35. The pharmaceutical composition of any one of claims 1-34, wherein the polynucleotide consists of natural nucleotides.

36. The pharmaceutical composition of claim 1, wherein the target organ is the kidney, placenta, heart, lung, muscle, fat, bladder, spleen, adrenal glands, brain, vagina, immune system, central nervous system, or skin.

37. The pharmaceutical composition of claim 1, wherein the target organ is the spleen.

38. The pharmaceutical composition of claim 1, wherein the target organ is the kidney.

39. The pharmaceutical composition of claim 1, wherein the target organ is the lung.

40. The pharmaceutical composition of claim 1, wherein the target organ is the heart.

41. The pharmaceutical composition of claim 1, wherein the target organ is the brain or central nervous system.

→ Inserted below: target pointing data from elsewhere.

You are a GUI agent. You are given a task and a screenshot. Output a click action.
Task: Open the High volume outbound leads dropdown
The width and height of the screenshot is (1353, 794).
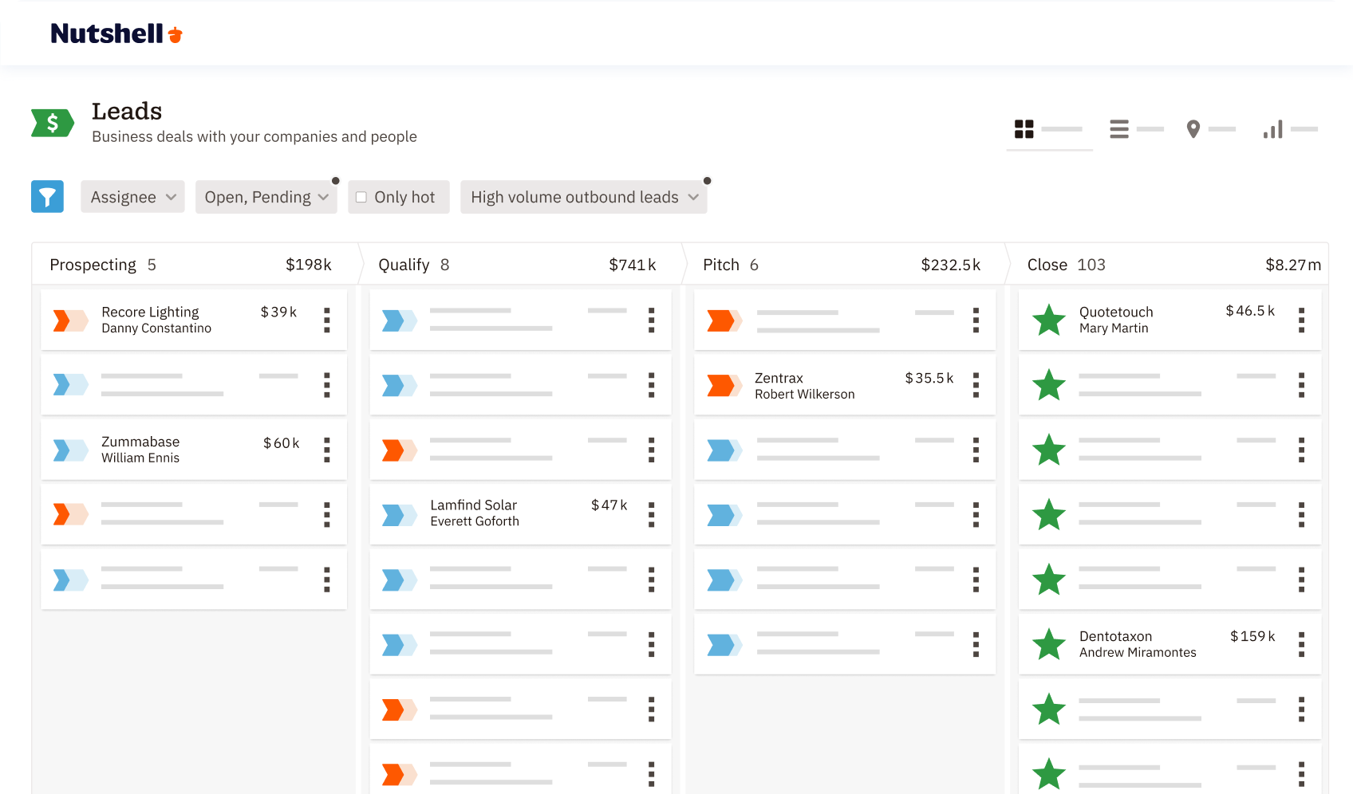pyautogui.click(x=583, y=196)
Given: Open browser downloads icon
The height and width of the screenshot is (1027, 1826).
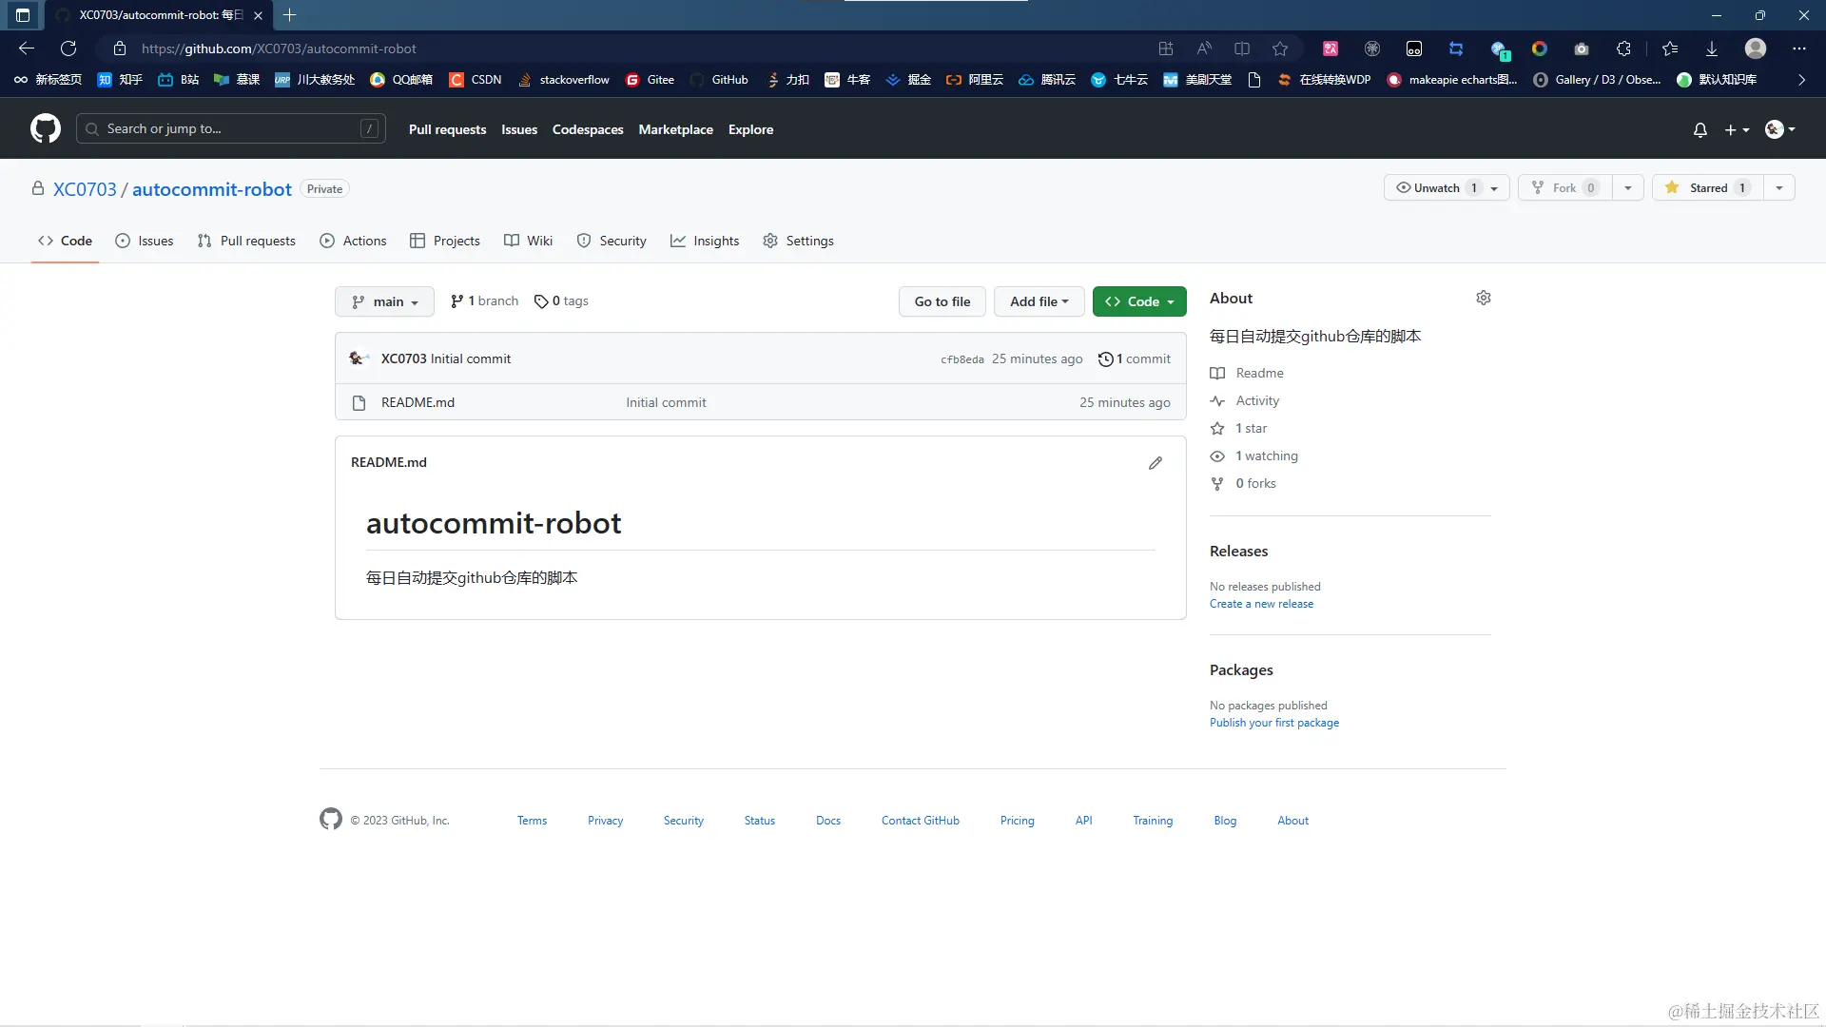Looking at the screenshot, I should click(1711, 48).
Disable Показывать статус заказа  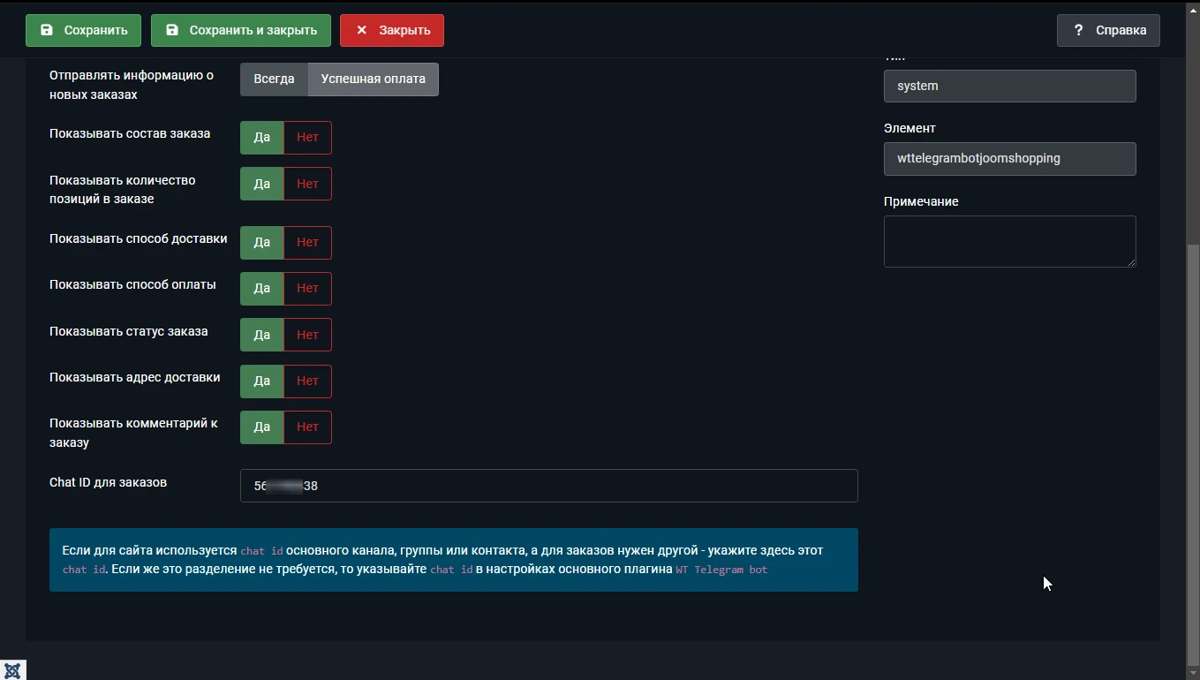click(308, 335)
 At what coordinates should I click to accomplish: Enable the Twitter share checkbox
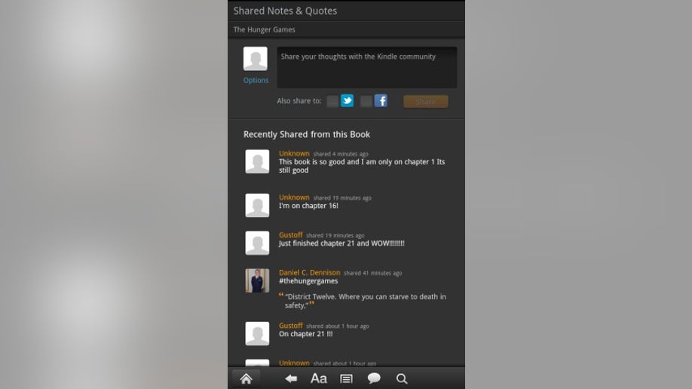click(x=332, y=101)
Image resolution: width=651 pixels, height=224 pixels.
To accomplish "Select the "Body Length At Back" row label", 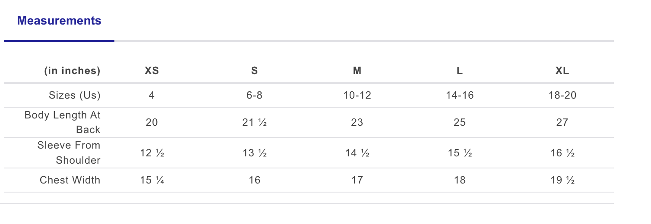I will [x=63, y=122].
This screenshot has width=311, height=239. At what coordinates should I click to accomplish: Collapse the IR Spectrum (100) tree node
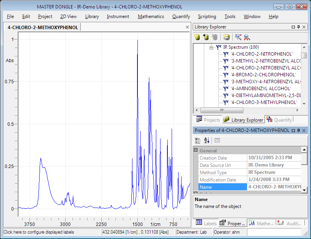pos(211,47)

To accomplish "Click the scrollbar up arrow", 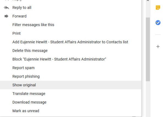I will click(148, 1).
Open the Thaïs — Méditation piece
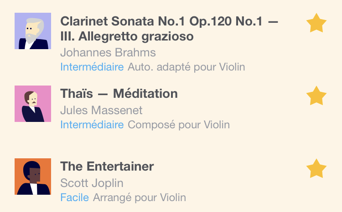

42. The pharmaceutical composition of claim 1, further comprising a target organ binding moiety operably connected to the lipid nanoparticle.

43. The pharmaceutical composition of any one of claims 1-42, wherein at least about 10% of polynucleotide delivery occurs in a target organ when administered to a mammalian subject.

44. The pharmaceutical composition of any one of claims 1-42, wherein at least about 15% of polynucleotide delivery occurs in a target organ when administered to a mammalian subject.

45. The pharmaceutical composition of any one of claims 1-42, wherein at least about 20% of polynucleotide delivery occurs in a target organ when administered to a mammalian subject.